Educational brief

Sequence Risk in ETF Investing

Why return order matters for contribution-based portfolios even when average returns are similar.

Updated

In short

Two portfolios with the same average return can end with different outcomes if return order differs during contribution years.

Key takeaways

  • Return sequence changes compounding paths even with equal mean returns.
  • Early losses or gains can materially alter long-horizon outcomes.
  • Policy robustness should be tested on many rolling start dates.

Full analysis

What sequence risk actually means

Sequence risk is the impact of return order on outcomes. Two periods with identical average returns can produce different portfolio paths if gains and losses arrive in different order.

For contribution-based investors, early negative returns can change units accumulated and recovery trajectories in ways that averages fail to show.

Why averages are insufficient

Averages compress path information. They are useful for broad expectation setting but weak for policy design that must survive real volatility.

Rolling-window tests and percentile outcomes provide a better picture of how fragile or resilient a contribution policy is.
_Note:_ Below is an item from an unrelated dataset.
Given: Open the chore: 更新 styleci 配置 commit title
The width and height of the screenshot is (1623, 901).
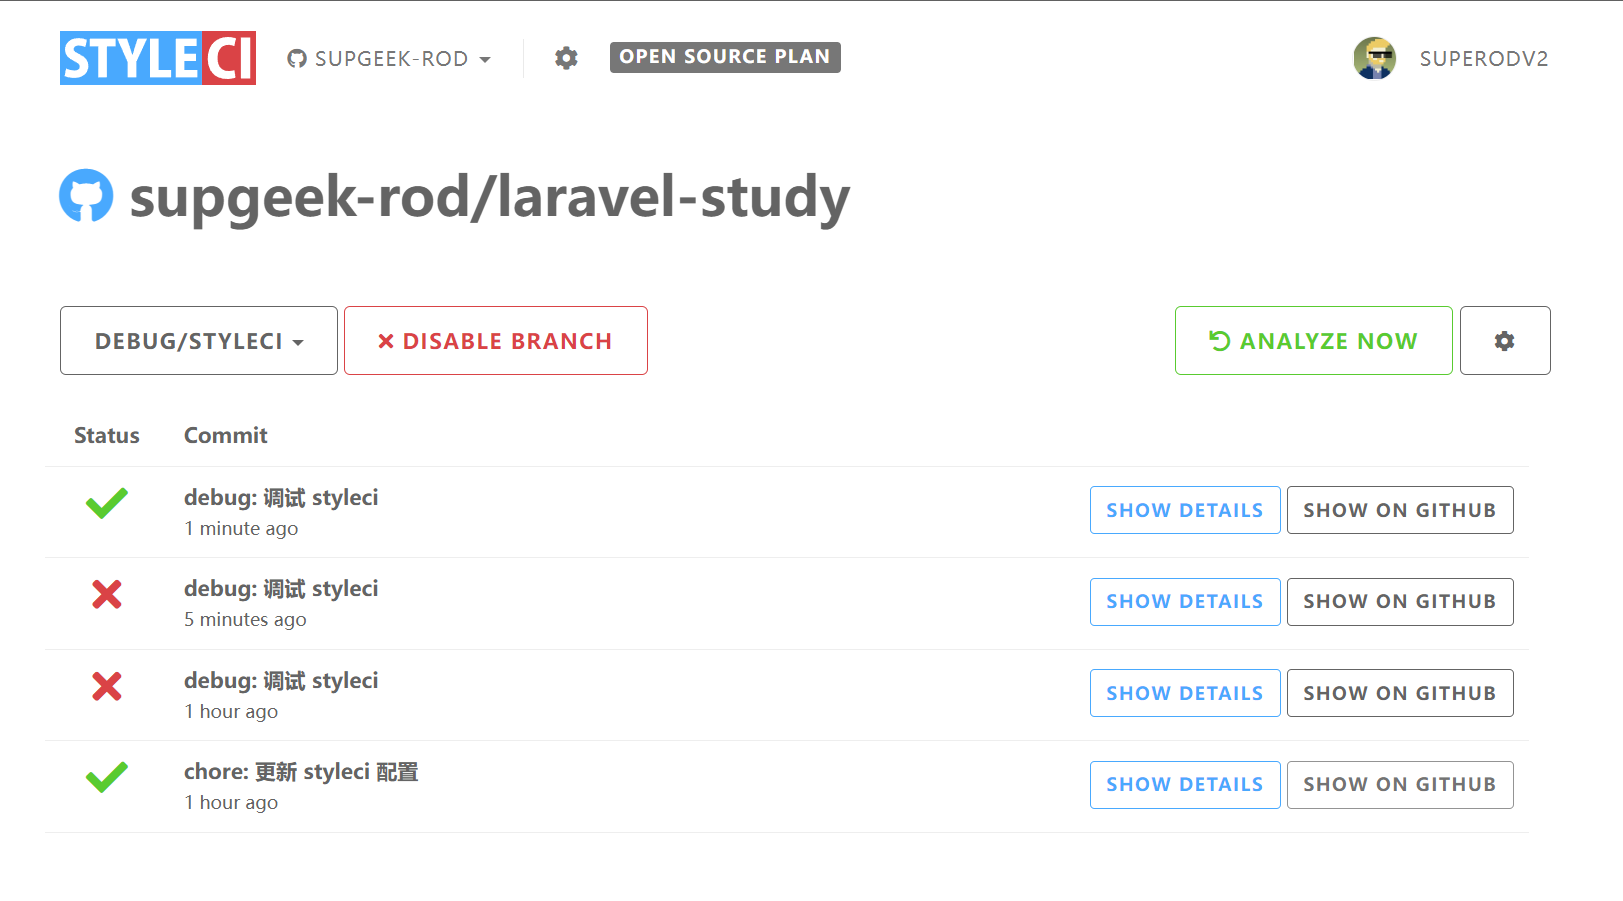Looking at the screenshot, I should pyautogui.click(x=301, y=772).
How to reduce sequence sensitivity

Use diversified ETF allocations, explicit contribution cadence, and predetermined rebalance rules. These do not eliminate sequence risk, but they can reduce uncontrolled variation.

Compare decisions by downside containment and recovery stability, not just upside capture.

How to apply this

Use this topic as one module inside a broader simulation process: define contribution rules, test across rolling windows, and compare drawdown and recovery behavior across regimes before selecting a policy.